[Click-target data]
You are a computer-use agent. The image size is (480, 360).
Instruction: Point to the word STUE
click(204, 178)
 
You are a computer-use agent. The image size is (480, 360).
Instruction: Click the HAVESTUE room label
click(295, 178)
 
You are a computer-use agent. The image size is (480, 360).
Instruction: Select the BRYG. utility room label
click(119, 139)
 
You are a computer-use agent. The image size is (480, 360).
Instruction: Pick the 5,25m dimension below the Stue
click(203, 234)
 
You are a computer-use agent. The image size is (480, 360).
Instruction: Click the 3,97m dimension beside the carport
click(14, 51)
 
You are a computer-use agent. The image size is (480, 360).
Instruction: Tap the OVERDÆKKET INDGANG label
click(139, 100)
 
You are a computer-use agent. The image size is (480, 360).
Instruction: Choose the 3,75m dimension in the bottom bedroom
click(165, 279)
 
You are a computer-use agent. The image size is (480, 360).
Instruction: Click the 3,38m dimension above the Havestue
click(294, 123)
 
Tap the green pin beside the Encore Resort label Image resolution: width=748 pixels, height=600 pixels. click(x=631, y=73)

---

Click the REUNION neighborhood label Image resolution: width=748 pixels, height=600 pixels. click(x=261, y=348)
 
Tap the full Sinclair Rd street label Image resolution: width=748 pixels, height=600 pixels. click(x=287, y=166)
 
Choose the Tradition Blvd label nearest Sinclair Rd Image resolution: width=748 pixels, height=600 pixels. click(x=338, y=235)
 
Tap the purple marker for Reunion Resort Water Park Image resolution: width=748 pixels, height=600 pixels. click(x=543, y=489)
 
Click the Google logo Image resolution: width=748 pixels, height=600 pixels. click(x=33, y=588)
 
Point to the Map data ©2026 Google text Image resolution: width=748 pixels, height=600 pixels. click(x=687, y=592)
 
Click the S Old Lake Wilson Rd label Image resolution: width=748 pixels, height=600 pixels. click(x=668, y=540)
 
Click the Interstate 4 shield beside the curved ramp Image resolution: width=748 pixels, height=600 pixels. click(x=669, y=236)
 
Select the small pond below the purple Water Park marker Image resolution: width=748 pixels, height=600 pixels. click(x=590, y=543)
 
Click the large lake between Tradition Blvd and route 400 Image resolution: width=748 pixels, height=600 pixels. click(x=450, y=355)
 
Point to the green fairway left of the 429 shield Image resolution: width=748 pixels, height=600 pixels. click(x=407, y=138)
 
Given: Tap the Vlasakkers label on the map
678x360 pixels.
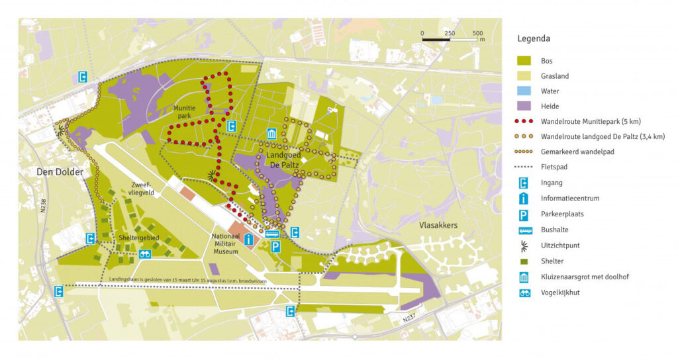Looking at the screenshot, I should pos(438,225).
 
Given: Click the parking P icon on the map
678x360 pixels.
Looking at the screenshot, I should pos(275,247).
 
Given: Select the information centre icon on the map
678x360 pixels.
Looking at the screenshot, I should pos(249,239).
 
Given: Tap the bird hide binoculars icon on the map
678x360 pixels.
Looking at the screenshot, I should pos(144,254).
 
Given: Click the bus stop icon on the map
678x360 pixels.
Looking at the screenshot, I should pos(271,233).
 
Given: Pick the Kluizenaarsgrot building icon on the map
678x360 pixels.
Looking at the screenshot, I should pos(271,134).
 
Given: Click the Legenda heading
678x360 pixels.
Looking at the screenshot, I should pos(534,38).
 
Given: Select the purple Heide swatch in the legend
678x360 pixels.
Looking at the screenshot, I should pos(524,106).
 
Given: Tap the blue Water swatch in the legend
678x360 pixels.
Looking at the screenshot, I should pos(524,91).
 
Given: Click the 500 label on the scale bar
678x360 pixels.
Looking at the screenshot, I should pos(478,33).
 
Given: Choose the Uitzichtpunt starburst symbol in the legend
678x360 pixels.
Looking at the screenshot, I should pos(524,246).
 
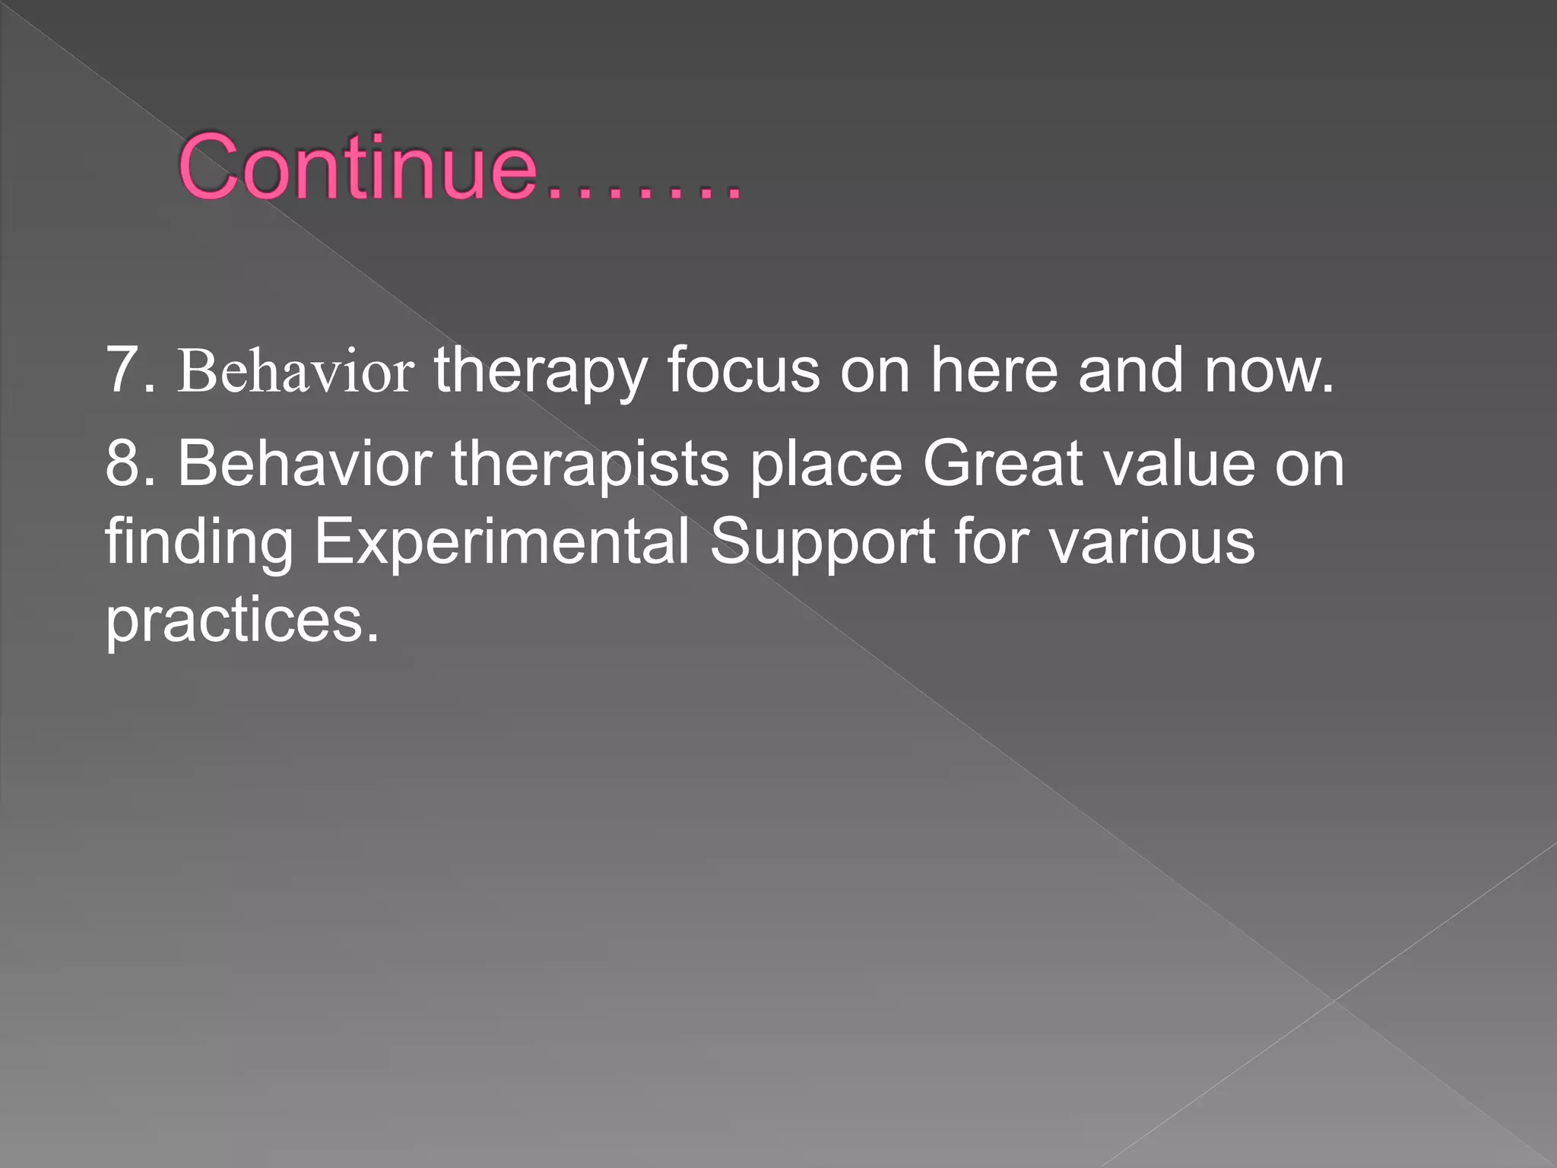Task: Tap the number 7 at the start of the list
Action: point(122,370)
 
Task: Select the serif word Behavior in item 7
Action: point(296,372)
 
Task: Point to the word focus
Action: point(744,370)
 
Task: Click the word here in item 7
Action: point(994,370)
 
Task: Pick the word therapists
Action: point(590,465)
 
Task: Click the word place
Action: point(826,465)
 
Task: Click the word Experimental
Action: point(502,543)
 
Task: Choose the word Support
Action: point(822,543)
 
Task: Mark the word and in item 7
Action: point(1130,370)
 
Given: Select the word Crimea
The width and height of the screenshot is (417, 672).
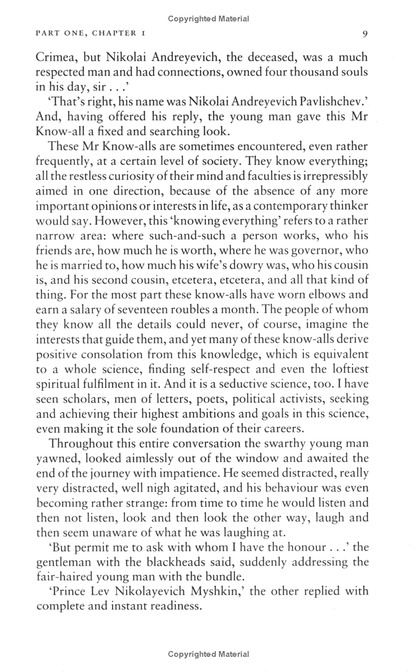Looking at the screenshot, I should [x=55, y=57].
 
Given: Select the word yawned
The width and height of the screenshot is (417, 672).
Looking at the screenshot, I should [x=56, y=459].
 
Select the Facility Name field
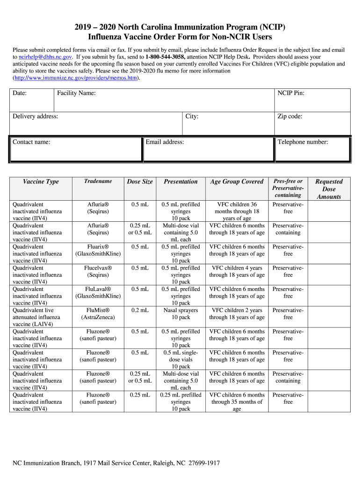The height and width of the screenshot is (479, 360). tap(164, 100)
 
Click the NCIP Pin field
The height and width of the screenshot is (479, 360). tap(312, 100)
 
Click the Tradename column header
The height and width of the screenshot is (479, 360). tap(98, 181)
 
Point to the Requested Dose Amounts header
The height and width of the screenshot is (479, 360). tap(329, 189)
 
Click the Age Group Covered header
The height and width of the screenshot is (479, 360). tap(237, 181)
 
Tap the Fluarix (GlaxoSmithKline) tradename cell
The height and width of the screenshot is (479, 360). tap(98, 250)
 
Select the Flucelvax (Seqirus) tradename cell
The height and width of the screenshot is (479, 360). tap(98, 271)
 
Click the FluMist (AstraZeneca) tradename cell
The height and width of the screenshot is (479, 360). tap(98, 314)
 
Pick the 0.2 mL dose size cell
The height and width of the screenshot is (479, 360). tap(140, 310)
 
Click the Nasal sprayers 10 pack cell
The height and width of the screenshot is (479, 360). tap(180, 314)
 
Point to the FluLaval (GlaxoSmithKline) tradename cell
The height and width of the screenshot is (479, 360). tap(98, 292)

==

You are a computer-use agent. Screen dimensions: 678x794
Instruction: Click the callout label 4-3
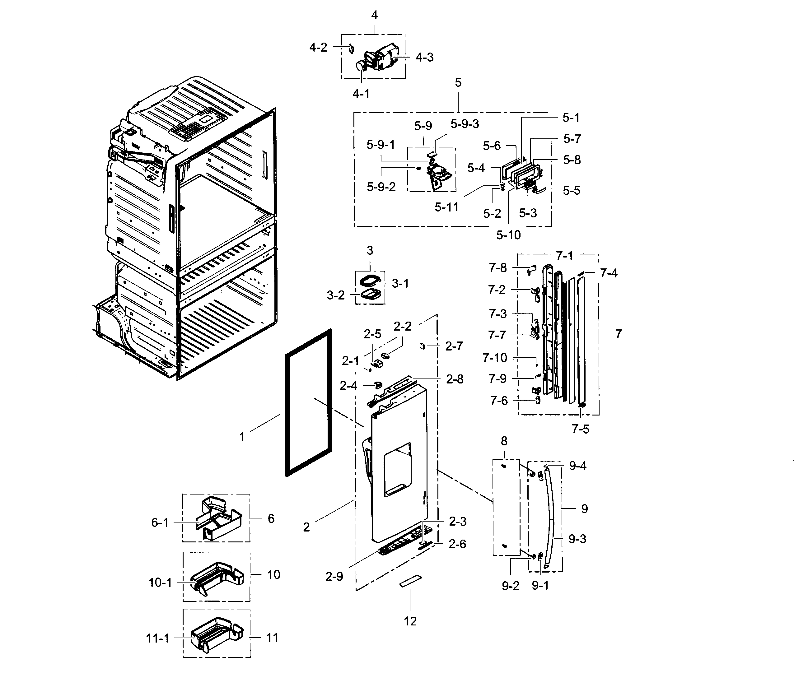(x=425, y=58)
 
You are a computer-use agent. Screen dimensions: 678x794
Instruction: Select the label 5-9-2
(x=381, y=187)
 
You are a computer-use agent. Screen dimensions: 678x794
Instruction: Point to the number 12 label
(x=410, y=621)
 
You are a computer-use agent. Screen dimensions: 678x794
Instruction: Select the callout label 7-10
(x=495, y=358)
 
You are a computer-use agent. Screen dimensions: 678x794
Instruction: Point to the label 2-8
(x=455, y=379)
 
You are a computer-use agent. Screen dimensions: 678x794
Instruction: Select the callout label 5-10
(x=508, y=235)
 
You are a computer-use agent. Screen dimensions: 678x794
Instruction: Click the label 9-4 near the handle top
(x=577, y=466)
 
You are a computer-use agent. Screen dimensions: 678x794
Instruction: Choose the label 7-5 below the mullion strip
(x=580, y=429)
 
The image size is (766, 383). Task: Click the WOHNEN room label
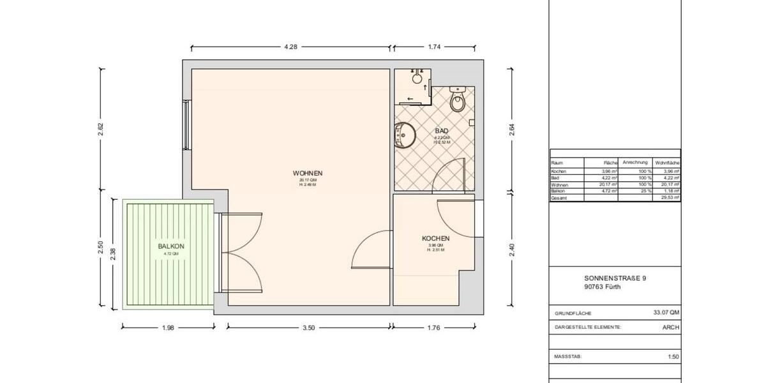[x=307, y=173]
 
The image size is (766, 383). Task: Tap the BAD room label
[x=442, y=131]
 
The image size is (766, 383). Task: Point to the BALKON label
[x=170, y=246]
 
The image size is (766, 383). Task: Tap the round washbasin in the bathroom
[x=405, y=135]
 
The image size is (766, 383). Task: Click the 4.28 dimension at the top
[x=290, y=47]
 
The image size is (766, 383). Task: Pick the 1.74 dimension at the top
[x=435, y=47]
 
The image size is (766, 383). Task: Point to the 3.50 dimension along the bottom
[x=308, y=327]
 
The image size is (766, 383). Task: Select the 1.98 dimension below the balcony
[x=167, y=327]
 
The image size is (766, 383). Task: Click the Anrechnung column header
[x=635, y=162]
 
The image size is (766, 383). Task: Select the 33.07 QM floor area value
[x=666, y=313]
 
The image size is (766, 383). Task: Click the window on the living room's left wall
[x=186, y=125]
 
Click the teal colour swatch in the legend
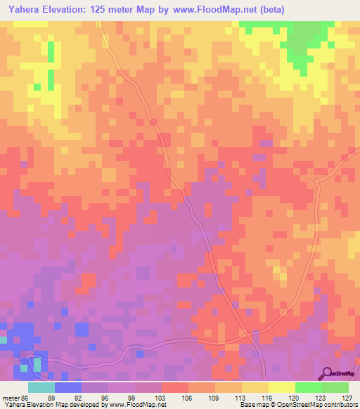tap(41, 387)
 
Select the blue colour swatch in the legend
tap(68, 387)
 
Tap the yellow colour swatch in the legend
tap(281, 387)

The task.
Rewrite the part of the records that opens with the line containing "Click the REUNION" and closes with the line containing "Choose the Tradition". Replace each "Sinclair Rd" with "Sinclair Road" and leave everything else unchanged.

Task output.
Click the REUNION neighborhood label Image resolution: width=748 pixels, height=600 pixels. click(x=261, y=348)
 
Tap the full Sinclair Road street label Image resolution: width=748 pixels, height=600 pixels. click(x=287, y=166)
 
Choose the Tradition Blvd label nearest Sinclair Road Image resolution: width=748 pixels, height=600 pixels. click(x=338, y=235)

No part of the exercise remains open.